Answer these questions using the passage on RES systems below:
1. What frequency was the system that succeeded in sounding the Rusty Glacier?
2. Along how many radial lines were sounding data collected around the DYE-3 complex?
3. Researchers at which university field tested CARDS in Antarctica?

[Passage to read]
Start
In the next generation of RES systems we see more specialization. For example, to reduce the reflections from nearby walls in sounding valley glaciers, the system frequency is increased to improve system directivity. A 620-MHz system succeeded in sounding the Rusty Glacier in the Yukon Territory where a 35-MHz system and conventional seismic systems had previously been unsuccessful due to echo obscuration by the transmitted radio and seismic pulses and due to the proximity of the valley walls (Clarke and Goodman, 1975). Also, several low frequency RES systems were developed specifically for sounding temperate glaciers where absorption losses are significant due to higher ice temperatures and the presence of liquid water. Systems with frequencies ranging from 1 to 32 MHz have successfully sounded temperate glaciers by numerous researchers (Strangway et al., 1974; Watts and England, 1976; Bjornsson et al., 1977; Sverrisson, Johannesson and Bjornsson, 1980; Watts and Wright, 1981).
Techniques for determining additional information on both the geography and roughness of subglacial terrain have also developed. Significant changes in the polarization of the returned echoes from land ice and an ice shelf indicate that tidal strain on crystal orientation at the hinge zone results in a large change in birefringence of the ice, indicating that polarization could be used to distinguish floating from grounded ice (Woodruff and Doake, 1979). A method for continuously monitoring the returned echo power from a sub-glacial ice/rock or ice/water interface was also developed for detecting changes in the reflection coefficient, the absorption properties of the ice, as well as identifying the changing nature of the basal reflection properties along a flow line (Neal, 1976).
As part of a physics experiment investigating a theoretical fifth force affecting Newton’s inverse square law for gravitation, an extensive series of RES measurements were made around the DYE-3 complex in southern Greenland. Sounding data were collected along 124 radial lines, each about 5 km in length producing a map of bedrock topography with an uncertainty of less than 5 m over most of the survey area (Fisher et al., 1989). A precise grid pattern was flown over the summit region of Greenland with the TUD RES system to obtain both ice surface and ice bottom topography to accuracies of ±6 m and ±50 to 125 m, depending on the bottom roughness (Hodge et al., 1990). Synthetic-aperture radar (SAR) techniques were applied to RES data by researchers from the British Antarctic Survey to produce two dimensional maps of echo strength showing the grounding line of a glacier in the Antarctic Peninsula (Musil and Doake, 1987).
As enabling technologies emerged, RES systems became more capable. Digital data acquisition, signal processing and recording have significantly improved system capabilities not the least of which is dynamic range (Goodman, 1975; Sivaprasad, 1978; Wright, Bradley, and Hodge, 1989). Walford and others developed a coherent RES system permitting the measurement of both the amplitude and phase of the received (Walford, Holdorf and Oakberg, 1977; Walford and Harper, 1981). The Coherent Antarctic Radar depth sounder (CARDS), the first RES system designed completely with solid-state, computerized components, which is coherent and employs pulse compression to reduce peak transmit power requirements, was field tested in Antarctica by researchers at the University of Kansas (Raju, Xin and Moore, 1990).
End
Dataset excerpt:
Start
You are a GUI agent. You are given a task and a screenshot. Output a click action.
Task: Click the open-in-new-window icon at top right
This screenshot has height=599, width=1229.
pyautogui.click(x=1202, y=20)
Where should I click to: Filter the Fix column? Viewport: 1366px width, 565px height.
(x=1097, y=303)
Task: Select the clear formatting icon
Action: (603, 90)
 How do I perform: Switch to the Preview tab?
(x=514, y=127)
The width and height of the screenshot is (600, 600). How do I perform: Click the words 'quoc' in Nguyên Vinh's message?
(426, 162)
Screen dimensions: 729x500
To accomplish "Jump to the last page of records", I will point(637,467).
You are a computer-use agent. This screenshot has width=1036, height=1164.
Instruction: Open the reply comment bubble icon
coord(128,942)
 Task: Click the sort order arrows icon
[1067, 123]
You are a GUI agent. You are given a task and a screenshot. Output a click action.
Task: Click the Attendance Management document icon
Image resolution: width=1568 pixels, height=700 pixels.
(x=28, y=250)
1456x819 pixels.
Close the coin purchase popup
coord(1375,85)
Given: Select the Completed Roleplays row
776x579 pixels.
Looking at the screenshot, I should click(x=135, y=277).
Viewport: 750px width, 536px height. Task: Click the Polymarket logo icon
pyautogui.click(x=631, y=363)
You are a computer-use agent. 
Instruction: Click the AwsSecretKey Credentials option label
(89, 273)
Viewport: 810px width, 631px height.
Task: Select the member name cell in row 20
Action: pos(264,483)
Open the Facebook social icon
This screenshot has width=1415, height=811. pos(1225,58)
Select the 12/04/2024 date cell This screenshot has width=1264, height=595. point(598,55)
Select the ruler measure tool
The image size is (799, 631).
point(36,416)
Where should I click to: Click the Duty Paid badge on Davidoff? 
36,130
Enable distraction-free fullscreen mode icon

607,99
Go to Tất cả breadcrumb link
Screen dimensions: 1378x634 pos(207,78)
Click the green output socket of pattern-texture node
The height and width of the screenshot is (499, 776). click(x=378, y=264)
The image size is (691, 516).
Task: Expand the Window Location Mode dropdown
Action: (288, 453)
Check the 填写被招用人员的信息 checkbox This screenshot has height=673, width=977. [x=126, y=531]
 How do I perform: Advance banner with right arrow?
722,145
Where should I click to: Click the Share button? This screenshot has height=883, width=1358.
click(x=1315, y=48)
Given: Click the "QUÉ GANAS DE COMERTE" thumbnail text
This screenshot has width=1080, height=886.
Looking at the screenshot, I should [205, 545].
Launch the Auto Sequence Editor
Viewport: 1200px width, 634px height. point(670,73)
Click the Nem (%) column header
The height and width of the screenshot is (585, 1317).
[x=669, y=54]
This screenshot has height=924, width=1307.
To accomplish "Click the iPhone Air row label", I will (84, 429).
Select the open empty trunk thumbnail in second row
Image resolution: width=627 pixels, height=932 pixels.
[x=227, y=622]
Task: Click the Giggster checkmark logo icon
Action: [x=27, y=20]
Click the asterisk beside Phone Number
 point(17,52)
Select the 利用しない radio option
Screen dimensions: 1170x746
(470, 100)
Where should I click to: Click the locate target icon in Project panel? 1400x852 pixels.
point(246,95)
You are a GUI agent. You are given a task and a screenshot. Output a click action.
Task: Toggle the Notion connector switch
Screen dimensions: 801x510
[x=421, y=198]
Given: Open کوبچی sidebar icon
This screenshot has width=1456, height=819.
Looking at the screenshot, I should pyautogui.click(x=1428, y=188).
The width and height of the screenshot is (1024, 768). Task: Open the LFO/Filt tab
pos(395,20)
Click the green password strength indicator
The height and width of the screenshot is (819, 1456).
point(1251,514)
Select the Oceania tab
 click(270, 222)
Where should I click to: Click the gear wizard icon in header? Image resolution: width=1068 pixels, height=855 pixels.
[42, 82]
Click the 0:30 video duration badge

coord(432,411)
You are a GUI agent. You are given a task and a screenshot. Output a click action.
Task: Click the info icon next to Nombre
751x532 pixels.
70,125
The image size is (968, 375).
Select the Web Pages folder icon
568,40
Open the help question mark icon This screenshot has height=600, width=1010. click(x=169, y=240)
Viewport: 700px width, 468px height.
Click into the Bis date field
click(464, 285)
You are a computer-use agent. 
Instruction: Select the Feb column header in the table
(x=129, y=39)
End
[Exercise output]
1. 620 MHz
2. 124
3. The University of Kansas